Já mocinha, Lourena ajudou a vender medalhinhas nas festas da igreja, participou dos jogos de tômbola (bingo), que todos os anos tinha como primeiro prêmio um fogão oferecido pela Ferragem Caxiense, viu o primeiro calçamento surgir em frente ao Cinema Central ("foi a glória, a cidade desabrochando") e presenciou a troca dos cavalos pelos então modernos Ford Bigode. O lazer incluía idas ao cinema - havia três opções ali pertinho, o Guarani, o Central e o Ópera -, os bailes de Carnaval no Juventude e, aos domingos depois da missa, o flerte com os rapazes que, sempre de terno ("se não usassem terno, nem olhávamos"), enfileiravam-se na praça para trocarem olhares com as moças.
O "footing", como os jovens chamavam esse momento em que as meninas andavam para lá e para cá olhando possíveis pretendentes, não era a única atividade tradicional após a reza. Na Sinimbu, recorda dona Lourena, havia um bar onde quase todo mundo ia tomar café depois da missa - afinal, naqueles tempos todos guardavam jejum antes de comungar. E não era um café da manhã qualquer: começava com tripada.
Lojas, havia poucas, basicamente a Casa Pezzi e a Casa Minghelli, que vendiam tecidos. Também havia um representante da Renner, que ia na casa dos clientes levando um mostruário, tirava as medidas e mandava fazer ternos em Porto Alegre para os homens e meninos. Roupas prontas, entretanto, não havia à venda: até a lingerie, como os "corpinhos" de então, precisava ser confeccionada em costureiras. Nos finais de ano, uma conhecida, dona Mora, ia para São Paulo e trazia as novidades, como as sedas para vestidos.

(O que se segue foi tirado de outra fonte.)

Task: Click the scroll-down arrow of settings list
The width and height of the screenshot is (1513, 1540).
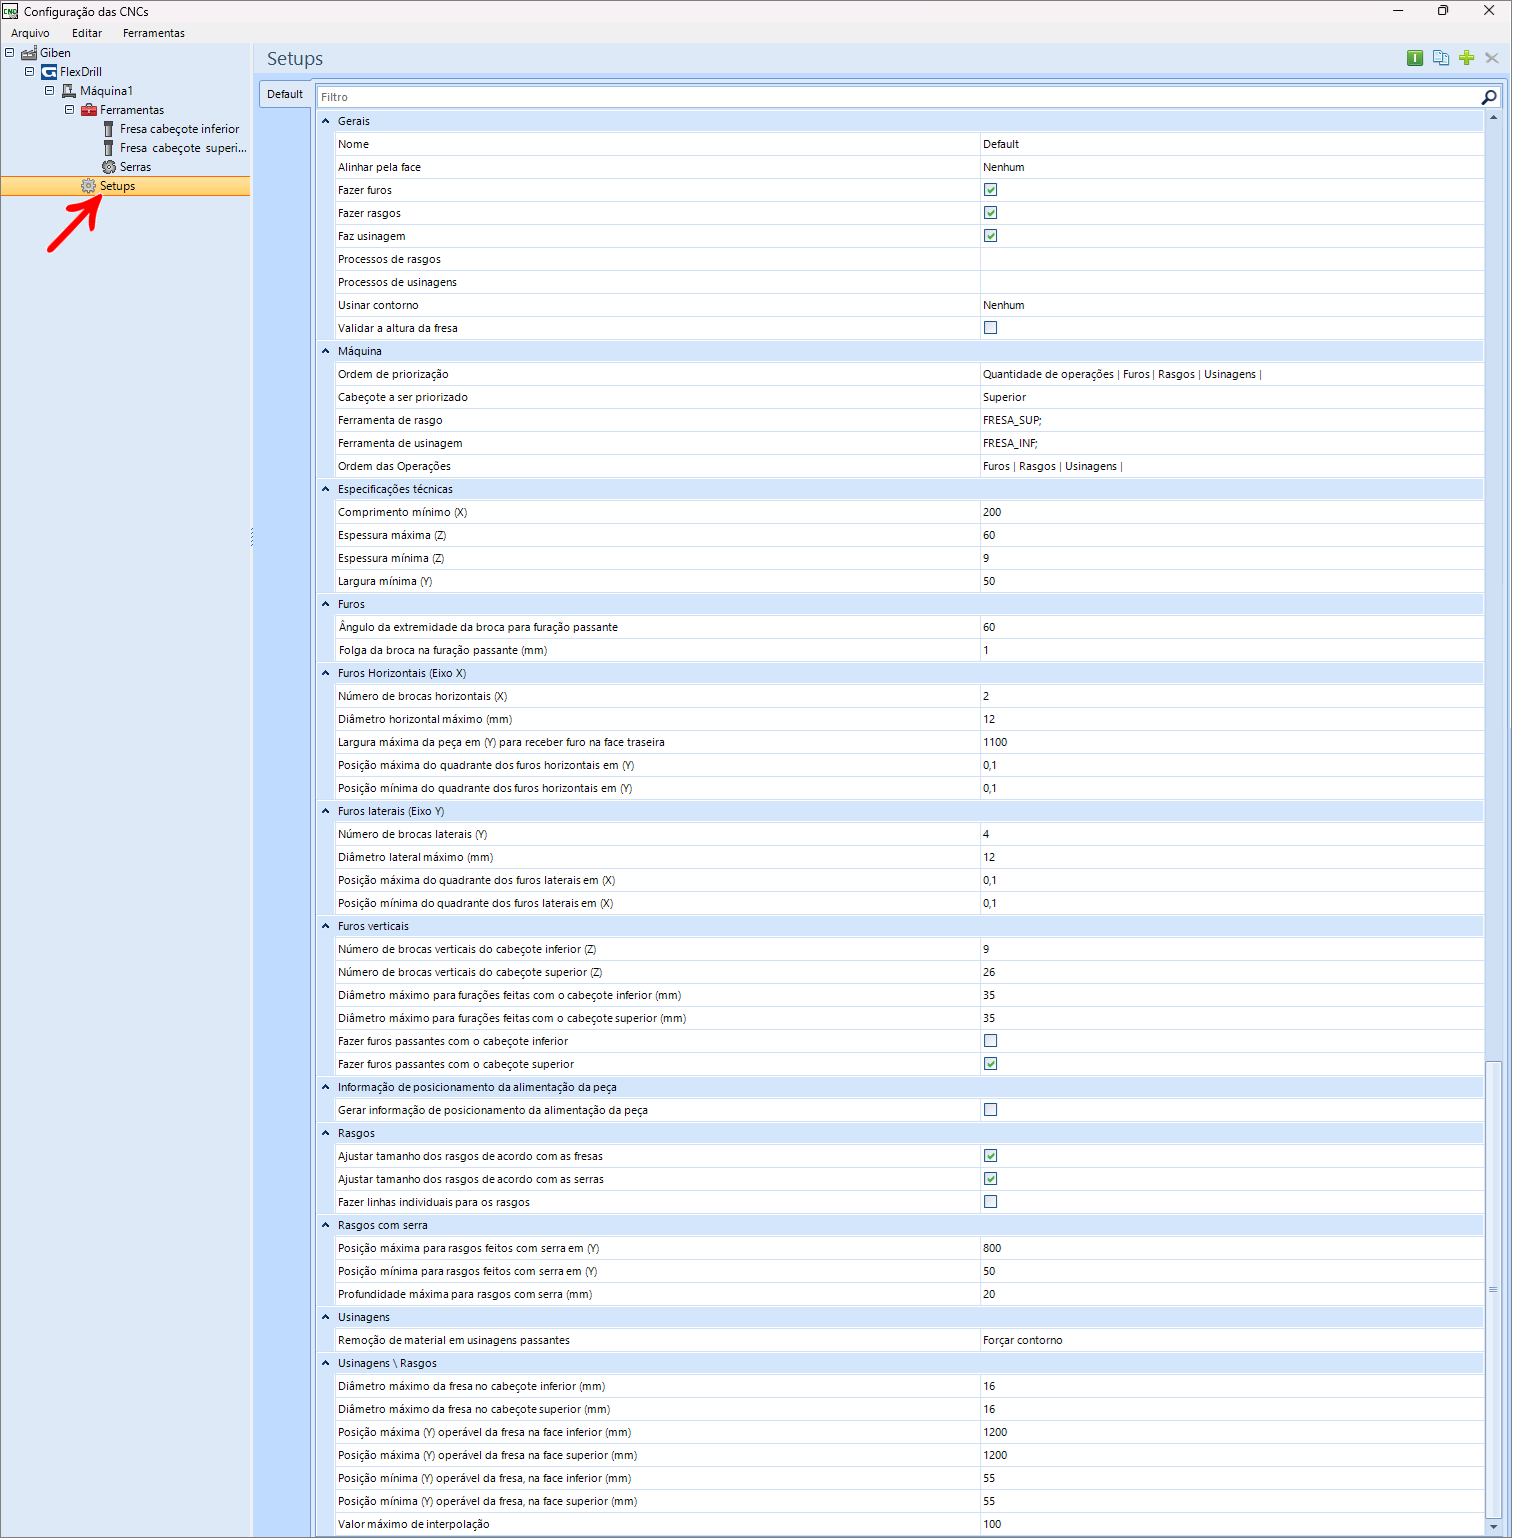Action: coord(1493,1526)
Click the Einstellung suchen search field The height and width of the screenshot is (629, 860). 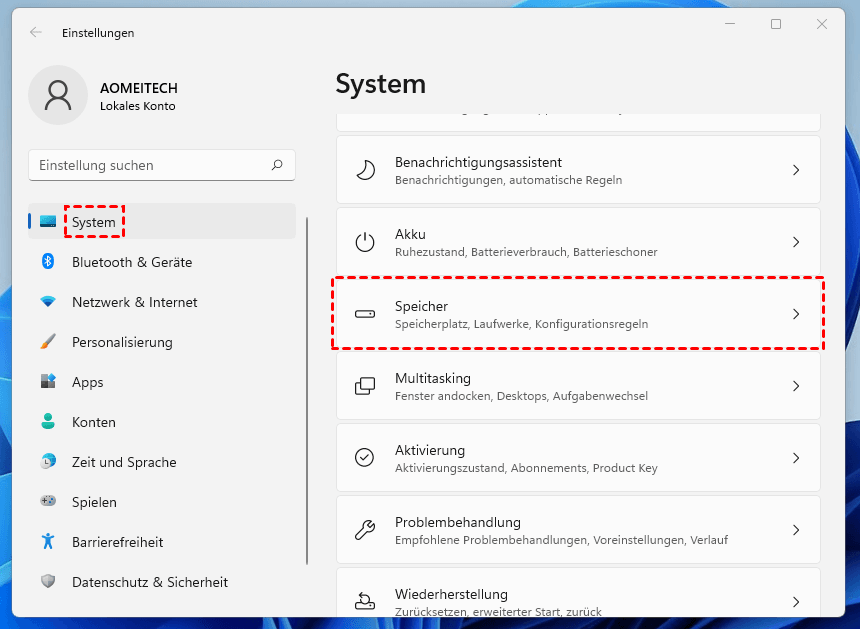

Em termos de emprego, a maior referência próximo a meados do século 20 em Caxias era a fábrica do Eberle:
- Em toda família, tinha alguém trabalhando lá. Quando os filhos cresciam, já iam ver se tinha vaga - conta Lourena, que também estava na lista, mas foi chamada antes para trabalhar na Farmácia Confiança, onde ficou três anos, até casar, em 1945.
Nos anos 1940, durante a 2ª Guerra Mundial, rádios eram raros, por isso todos acorriam quando soava a sirene do Cine Central: era sinal de que chegara um telegrama com notícias do front, que todos queriam saber. Dona Lourena salienta que, apesar de muitos dizerem que a guerra não afetou muito por aqui, havia falta de alguns víveres. Quando de seu casamento, o sal precisava ser moído manualmente, por exemplo. Aliás, uma coincidência é que, depois de casar, ela foi viver em Gramado, então uma pequena vila, mas acabou voltando a Caxias do Sul dois meses depois - justamente no dia 8 de maio de 1945.
- Quando chegamos, havia foguetes estourando. Era porque a guerra havia acabado.
A arquitetura urbana também era outra. Em vez dos prédios altos, apenas casas, poucas delas de alvenaria. Seu pai, construtor, fez uma fachada de alvenaria para a casa da família, com sacada, e o resto era de madeira. Já havia luz elétrica, mas não em toda a residência: o quarto dos meninos ficava às escuras, bem como a escada para o segundo piso, na qual era preciso subir tateando. O pai fez ainda serviços de acabamento, piso e reboco na Catedral (recebendo pelo serviço seis contos de réis, pagos com duas latas de querosene cheias de moedas), além de construir diversas moradias. Aqui, ela lamenta:
- A maioria das casas bonitas que meu pai construiu não existe mais.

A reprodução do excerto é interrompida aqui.